2016-06-10 | レッスン・WSノート
きょうは「追加クラス」の日だった。月二回の「西荻ほびっと村・舞踏クラス」の参加者から、チケットクラスも開催回数を増やしてほしいとのリクエストを受けて開いている。

基礎、コンテンポラリー、オイリュトミー。いくつかの定期クラスを行うが、追加クラスでは分野分けもスキルも全部取り払ってフリーダンスを楽しむ。テーマ、モチーフ、もろもろ、その日集まったメンバーに相応しいものを決める。決め事なしのコンプリートインプロ(完全即興)をまずやって、それを素材にレッスンの的を絞ることもしばしばある。

いかに自由になれるか。いかに身体や自己を解放できるか。踊り対話を重ねながら、各自が各自の器を広げてゆく場になっている。

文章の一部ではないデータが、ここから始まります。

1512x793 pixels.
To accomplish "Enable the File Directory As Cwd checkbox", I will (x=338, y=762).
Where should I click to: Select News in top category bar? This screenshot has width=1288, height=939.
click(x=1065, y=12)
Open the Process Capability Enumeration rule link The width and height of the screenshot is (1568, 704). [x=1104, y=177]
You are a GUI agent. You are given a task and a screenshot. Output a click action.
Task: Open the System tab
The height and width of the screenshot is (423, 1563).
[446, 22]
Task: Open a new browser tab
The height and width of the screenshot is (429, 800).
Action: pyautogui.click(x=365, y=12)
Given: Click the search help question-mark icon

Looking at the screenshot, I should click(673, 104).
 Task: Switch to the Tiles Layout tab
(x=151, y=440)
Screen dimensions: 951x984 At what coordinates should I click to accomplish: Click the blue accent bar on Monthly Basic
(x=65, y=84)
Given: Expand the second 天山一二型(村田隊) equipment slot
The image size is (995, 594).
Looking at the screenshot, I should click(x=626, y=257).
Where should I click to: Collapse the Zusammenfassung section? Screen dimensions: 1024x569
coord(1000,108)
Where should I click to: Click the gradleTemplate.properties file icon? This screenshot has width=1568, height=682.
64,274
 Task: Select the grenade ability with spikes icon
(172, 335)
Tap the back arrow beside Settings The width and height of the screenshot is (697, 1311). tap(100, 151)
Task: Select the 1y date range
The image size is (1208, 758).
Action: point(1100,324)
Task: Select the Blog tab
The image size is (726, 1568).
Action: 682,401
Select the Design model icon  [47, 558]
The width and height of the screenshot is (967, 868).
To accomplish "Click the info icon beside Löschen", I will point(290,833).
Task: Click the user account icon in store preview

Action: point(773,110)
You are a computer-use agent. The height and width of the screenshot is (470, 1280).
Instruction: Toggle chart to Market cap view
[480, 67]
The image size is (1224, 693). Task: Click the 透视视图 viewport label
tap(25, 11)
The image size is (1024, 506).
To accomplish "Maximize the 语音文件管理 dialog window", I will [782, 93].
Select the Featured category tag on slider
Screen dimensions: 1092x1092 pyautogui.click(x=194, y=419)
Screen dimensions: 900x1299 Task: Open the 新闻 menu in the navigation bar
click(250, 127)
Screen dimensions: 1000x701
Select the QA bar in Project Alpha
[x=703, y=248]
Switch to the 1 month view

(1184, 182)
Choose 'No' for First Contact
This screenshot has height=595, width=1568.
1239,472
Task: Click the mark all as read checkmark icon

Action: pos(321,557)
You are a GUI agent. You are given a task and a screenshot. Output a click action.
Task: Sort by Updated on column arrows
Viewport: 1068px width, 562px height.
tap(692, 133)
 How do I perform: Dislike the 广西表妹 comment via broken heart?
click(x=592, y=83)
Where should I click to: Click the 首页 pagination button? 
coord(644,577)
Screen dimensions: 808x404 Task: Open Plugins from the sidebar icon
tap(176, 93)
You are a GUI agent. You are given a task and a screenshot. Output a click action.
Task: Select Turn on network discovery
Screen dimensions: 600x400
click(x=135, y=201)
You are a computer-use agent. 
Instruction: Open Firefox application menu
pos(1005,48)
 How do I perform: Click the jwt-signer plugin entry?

逆さにすると、一人一人の求める踊りを探る場であり、一人一人の囚われや拘りなどの気付きの場でもあり、一人一人が自己認識や身体認識を具体的にする発問の場でもある。ダンスにはバレエとかストリートとかモダンとか日舞とか様々なスタイルや様式があるのも一面だが、本来は心の動きが素直に身体から溢れる野性のコミュニケーションだ。そこをしっかりとやるのが、このクラスの核。

より自由に踊りたい人、即興を楽しみたい人が集う。

一人一人のダンス衝動、ダンスに求めるもの。それを感じ取りながら僕は、その日その日、その人その人に、相応しい課題やテーマや技術を提示したり音を奏でたりする。そして気付いたことやアドバイスをする。参加者同士が今踊りながら体験したことや湧いた衝動やイメージを話しあう。また踊る。

僕が開いているクラスのなかではメンバーも内容も最も自由度や自発性が高くフレキシブルなクラスだ。僕自身にとっても感じ取る力や瞬発的な発想力や関係力が求められる。クリエイティブだ。

このクラスは勿論、すべてのレッスンのたびいつも思い出すのが「一期一会」ということだ。その日その場その人と何を紡ぐか。舞台では当然である「一期一会」「一回の充実」「臨場感」「バイブレーション」それらをレッスンでもきっちりとやりたい。出来ているか、と、いつも気になる。

アーティストとしての仕事が舞台なら、コーディネーターとしてナビゲーターとしてダンスの水先案内をするのがレッスンの仕事だと感じている。

僕は田畑を耕す力や環境を持たないが、ダンスの経験を分かつことで人を人の身体や意識の可能性を耕すことが出来るのではと思っている。踊りたい人の役にたちたい。

「カラダ」という言葉の語源は「空っぽの田んぼ」だという説がある。つまり身体とは大地なのだろう。無限の養分を孕んで眠る大地。タネを蒔き、水を入れ、耕されるのを待つ大地。身体もそれに相似してある。一人一人が眠れる大地を持っている。祖先から受け継いだ大地として、身体はある。